A CSP's failure to disclose required information will not subject the plan fiduciary to liability if the fiduciary was not aware of the failure and reasonably believed the disclosure rules were satisfied. However, once a plan fiduciary discovers a failure it must make a written request for the CSP to provide the necessary information. If the CSP refuses or does not respond within 90 days, the plan fiduciary will lose the benefit of the prohibited transaction exemption unless it notifies DOL. The agency has posted a model notice at www.dol.gov/ebsa/DelinquentServiceProviderDisclosureNotice.doc. The filing deadline is 30 days after the earlier of (a) the CSP's refusal to furnish the information, or (b) the 90th day after the written request was made. In addition, if the failure relates to future services, the plan fiduciary must terminate the contract or arrangement "as expeditiously as possible."

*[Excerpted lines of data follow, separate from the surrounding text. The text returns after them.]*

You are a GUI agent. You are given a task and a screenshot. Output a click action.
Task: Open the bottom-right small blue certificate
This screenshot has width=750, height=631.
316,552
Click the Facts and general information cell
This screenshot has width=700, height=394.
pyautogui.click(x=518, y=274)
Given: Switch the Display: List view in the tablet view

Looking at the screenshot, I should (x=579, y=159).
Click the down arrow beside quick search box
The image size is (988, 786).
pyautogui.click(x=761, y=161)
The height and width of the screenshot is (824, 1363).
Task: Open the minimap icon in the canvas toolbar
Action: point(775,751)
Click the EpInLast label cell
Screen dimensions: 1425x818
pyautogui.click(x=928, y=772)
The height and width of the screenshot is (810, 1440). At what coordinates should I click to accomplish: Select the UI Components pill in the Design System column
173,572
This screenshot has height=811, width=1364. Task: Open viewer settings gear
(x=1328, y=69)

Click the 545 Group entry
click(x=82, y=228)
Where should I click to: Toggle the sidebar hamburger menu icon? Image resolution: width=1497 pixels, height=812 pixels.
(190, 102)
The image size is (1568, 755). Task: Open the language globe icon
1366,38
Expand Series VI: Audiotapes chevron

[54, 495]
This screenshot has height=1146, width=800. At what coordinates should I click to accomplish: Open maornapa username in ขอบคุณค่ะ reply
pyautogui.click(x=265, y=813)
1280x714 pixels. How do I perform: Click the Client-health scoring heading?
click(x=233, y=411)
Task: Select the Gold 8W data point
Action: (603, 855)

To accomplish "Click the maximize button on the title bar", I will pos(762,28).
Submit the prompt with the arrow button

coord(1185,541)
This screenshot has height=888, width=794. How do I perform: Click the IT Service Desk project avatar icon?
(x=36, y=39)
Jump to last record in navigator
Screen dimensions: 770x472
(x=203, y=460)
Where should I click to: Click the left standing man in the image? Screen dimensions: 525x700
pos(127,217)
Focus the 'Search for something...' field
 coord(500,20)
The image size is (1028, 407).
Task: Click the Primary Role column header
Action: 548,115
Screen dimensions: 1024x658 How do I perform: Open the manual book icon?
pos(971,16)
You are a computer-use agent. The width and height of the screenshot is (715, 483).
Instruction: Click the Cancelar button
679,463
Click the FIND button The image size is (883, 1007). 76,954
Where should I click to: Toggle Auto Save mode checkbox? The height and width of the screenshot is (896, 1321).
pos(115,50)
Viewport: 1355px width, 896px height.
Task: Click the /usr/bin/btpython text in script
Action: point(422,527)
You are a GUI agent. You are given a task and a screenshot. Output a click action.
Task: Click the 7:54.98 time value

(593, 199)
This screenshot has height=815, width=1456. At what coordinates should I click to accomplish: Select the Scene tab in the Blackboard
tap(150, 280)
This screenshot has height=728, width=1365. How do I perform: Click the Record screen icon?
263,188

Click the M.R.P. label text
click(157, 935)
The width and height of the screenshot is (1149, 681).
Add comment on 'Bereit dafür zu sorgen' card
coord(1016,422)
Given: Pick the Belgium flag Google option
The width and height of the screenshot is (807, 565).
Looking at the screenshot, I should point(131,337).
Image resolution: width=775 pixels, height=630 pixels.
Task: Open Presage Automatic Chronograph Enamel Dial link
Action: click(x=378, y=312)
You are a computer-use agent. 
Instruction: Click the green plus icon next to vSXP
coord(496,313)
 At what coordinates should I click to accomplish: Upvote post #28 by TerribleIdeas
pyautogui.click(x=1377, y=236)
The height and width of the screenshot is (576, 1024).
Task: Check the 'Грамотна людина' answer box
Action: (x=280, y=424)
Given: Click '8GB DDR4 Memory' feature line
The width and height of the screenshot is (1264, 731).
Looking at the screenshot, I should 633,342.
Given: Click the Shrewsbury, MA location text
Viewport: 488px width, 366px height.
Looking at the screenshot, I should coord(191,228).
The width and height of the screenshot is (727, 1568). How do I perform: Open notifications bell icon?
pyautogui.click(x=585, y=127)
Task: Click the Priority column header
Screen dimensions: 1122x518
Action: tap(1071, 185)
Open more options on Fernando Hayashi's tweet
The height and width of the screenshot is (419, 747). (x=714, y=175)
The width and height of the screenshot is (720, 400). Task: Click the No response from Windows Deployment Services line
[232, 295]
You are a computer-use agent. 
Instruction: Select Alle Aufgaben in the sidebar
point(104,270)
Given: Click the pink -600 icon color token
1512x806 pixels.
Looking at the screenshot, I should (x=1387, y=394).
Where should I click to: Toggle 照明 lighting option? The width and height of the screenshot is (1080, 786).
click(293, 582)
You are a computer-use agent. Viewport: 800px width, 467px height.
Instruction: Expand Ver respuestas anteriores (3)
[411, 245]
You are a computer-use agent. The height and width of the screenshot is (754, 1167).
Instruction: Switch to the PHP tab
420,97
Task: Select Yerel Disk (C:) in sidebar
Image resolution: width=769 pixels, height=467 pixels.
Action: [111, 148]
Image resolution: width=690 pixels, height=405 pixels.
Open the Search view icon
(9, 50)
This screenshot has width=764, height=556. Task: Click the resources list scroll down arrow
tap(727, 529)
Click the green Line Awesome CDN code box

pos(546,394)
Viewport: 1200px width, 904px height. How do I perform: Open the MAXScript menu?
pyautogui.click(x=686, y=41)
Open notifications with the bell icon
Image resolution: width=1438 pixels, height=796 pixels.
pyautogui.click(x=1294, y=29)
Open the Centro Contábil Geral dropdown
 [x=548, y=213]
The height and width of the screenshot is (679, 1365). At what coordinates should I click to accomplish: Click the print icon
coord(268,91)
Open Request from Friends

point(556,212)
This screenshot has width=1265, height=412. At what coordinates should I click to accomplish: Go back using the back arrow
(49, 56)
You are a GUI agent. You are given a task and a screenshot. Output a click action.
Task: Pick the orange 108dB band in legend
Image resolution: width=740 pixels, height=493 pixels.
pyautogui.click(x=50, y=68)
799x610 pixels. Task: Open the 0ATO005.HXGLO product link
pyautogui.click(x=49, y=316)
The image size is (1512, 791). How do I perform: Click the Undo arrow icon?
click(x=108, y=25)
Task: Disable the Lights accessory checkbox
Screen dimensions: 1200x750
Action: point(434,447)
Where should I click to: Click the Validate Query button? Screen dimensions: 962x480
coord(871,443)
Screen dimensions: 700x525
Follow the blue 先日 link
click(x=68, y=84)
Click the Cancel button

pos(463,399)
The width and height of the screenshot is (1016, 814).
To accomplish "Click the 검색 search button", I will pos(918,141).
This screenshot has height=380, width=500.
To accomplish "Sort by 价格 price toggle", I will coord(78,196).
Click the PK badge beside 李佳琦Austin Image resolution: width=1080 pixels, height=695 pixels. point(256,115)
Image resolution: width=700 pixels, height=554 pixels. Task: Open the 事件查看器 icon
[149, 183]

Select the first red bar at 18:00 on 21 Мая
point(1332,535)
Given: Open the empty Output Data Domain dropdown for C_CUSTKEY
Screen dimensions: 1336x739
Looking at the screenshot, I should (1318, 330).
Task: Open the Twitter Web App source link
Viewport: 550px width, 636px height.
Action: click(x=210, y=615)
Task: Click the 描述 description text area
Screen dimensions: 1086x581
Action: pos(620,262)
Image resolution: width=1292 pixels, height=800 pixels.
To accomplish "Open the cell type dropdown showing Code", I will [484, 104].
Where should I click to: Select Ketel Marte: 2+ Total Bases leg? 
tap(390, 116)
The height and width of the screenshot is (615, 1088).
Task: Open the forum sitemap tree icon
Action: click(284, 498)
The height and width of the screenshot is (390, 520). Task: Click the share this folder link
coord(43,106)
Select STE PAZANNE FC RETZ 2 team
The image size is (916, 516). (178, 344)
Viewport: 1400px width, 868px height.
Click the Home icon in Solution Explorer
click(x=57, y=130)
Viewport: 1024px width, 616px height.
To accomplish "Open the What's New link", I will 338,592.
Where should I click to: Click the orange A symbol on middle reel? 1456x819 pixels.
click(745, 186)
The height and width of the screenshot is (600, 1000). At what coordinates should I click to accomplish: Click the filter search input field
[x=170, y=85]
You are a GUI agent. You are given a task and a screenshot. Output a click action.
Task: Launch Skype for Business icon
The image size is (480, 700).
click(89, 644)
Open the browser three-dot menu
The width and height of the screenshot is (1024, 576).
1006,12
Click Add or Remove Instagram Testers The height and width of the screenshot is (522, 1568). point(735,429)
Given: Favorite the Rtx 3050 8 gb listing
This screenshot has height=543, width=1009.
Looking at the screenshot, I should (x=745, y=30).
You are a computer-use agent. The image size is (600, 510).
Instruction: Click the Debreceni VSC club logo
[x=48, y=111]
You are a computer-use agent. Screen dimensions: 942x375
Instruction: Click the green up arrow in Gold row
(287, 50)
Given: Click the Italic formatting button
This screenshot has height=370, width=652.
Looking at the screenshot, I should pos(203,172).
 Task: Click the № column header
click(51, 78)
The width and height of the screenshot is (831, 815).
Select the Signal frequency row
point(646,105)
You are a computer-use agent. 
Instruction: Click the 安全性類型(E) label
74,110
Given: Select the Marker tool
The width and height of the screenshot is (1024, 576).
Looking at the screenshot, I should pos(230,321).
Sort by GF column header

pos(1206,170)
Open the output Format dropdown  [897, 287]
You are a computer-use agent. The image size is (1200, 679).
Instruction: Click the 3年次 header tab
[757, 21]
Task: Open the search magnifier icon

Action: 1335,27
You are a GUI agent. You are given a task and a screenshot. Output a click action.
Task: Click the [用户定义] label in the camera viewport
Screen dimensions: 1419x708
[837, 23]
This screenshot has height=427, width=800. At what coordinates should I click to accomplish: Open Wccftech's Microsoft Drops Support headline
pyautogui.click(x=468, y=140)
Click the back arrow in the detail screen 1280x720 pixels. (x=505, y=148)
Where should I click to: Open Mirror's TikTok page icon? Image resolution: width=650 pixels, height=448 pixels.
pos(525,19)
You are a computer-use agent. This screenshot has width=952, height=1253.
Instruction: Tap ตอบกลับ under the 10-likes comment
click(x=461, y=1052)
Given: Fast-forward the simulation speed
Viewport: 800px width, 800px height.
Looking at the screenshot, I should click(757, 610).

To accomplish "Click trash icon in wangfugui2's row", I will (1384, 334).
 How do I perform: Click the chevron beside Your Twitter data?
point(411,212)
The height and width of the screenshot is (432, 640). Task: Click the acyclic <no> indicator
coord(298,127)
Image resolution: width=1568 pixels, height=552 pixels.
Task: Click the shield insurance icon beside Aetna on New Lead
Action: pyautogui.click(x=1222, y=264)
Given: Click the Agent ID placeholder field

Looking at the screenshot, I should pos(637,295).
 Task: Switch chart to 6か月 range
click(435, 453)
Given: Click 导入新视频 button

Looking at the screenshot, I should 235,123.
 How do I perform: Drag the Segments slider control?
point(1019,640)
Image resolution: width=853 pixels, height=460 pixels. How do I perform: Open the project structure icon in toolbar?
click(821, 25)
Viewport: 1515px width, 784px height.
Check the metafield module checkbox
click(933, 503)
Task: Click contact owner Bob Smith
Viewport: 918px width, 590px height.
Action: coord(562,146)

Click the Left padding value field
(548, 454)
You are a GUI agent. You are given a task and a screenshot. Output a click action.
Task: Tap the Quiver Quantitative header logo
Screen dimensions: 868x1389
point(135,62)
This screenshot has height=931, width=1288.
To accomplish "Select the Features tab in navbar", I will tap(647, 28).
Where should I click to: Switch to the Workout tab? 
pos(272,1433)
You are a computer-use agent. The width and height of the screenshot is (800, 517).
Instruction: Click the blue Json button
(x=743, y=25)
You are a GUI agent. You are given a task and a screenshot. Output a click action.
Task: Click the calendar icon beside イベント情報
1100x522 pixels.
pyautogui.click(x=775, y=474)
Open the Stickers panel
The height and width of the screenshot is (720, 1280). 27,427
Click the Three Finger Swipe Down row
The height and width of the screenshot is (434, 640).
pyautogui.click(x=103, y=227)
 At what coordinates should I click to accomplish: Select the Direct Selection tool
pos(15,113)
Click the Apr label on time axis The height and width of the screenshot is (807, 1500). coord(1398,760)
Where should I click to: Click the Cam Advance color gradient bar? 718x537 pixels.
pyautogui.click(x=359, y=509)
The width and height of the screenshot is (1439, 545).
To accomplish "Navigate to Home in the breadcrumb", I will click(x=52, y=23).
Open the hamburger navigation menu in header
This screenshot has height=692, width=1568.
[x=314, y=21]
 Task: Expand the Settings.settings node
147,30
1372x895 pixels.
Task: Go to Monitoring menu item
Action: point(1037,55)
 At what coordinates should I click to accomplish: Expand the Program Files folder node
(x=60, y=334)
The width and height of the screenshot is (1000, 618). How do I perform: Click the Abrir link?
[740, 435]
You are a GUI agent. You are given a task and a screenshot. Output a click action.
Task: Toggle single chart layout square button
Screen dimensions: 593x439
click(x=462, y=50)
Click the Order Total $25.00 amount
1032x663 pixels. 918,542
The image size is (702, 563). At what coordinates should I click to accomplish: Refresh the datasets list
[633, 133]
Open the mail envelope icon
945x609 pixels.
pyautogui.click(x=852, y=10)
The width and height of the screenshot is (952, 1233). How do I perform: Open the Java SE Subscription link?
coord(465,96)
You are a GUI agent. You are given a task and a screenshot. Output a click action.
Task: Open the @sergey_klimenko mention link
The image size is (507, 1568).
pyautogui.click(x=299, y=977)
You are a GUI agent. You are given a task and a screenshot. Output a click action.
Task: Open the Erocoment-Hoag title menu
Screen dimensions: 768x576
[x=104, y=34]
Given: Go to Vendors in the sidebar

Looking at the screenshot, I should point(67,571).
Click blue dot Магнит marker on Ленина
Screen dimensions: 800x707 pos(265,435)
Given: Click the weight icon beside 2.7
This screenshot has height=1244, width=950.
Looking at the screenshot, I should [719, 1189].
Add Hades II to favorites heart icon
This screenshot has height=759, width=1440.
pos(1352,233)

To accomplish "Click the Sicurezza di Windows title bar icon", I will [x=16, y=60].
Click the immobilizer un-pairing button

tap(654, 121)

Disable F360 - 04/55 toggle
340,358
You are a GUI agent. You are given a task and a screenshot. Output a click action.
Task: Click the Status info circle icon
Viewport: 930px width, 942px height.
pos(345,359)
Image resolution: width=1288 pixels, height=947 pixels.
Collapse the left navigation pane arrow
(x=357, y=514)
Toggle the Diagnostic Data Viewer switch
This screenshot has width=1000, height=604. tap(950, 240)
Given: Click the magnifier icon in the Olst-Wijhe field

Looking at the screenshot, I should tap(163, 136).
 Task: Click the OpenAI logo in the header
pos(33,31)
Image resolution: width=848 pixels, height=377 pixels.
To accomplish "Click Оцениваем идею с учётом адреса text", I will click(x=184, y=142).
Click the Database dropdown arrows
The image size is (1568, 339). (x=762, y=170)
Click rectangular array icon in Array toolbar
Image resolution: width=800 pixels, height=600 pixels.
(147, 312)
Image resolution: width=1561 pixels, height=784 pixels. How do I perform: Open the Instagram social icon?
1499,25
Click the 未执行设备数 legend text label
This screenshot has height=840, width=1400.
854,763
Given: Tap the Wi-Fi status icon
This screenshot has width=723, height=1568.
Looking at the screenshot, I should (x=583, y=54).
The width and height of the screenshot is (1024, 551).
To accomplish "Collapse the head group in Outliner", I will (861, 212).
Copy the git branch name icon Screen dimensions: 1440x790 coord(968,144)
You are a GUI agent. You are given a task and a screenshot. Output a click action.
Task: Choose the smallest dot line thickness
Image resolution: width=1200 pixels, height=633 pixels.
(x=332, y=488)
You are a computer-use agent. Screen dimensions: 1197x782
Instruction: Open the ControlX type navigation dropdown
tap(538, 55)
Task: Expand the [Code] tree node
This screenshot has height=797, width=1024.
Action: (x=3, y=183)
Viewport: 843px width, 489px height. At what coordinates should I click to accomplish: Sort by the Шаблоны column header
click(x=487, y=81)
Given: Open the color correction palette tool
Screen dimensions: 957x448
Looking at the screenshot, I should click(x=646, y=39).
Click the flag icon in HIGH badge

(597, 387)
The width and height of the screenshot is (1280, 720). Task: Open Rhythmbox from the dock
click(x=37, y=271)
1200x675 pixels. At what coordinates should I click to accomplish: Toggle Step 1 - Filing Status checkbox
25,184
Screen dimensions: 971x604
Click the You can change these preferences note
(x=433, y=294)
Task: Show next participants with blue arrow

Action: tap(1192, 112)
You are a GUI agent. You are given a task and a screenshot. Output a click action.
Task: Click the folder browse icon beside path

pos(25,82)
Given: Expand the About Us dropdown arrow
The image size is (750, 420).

CSPs must mobilize to comply with these disclosure requirements for existing arrangements with covered plans by July 1, 2012. Contracts or arrangements initiated or renewed thereafter will require advance disclosures so fiduciaries have adequate time to determine the reasonableness of proposed service arrangements.
Over time service agreements may change to include more of the required disclosures, but it seems unlikely that any service agreement will satisfy all of the requirements. A separate disclosure summary, such as the DOL's sample "Guide to Services and Compensation," is a more practical solution.
The duration of a service agreement deserves special attention. An arrangement that has no set term, but which can be terminated at any time, will require just one initial disclosure because there is no extension or renewal. On the other hand, a contract that runs year-to-year but automatically renews unless one party notifies the other will require a new set of disclosures each year in time for the plan fiduciary to determine whether it should issue a notice of nonrenewal.
Plan fiduciaries can expect to be held to a higher standard because of the additional information they will receive. Also, they will need to devote additional time to checking whether they have received all required information and following up with CSPs (and perhaps DOL) when they believe disclosures may be deficient.
Finally, the new July 1 deadline for disclosures by service providers effectively delays another deadline for the initial investment and fee disclosures that many retirement plans will have to provide to participants. That deadline is now extended to August 30, 2012, or later if the plan year begins on or between July 2 and October 31.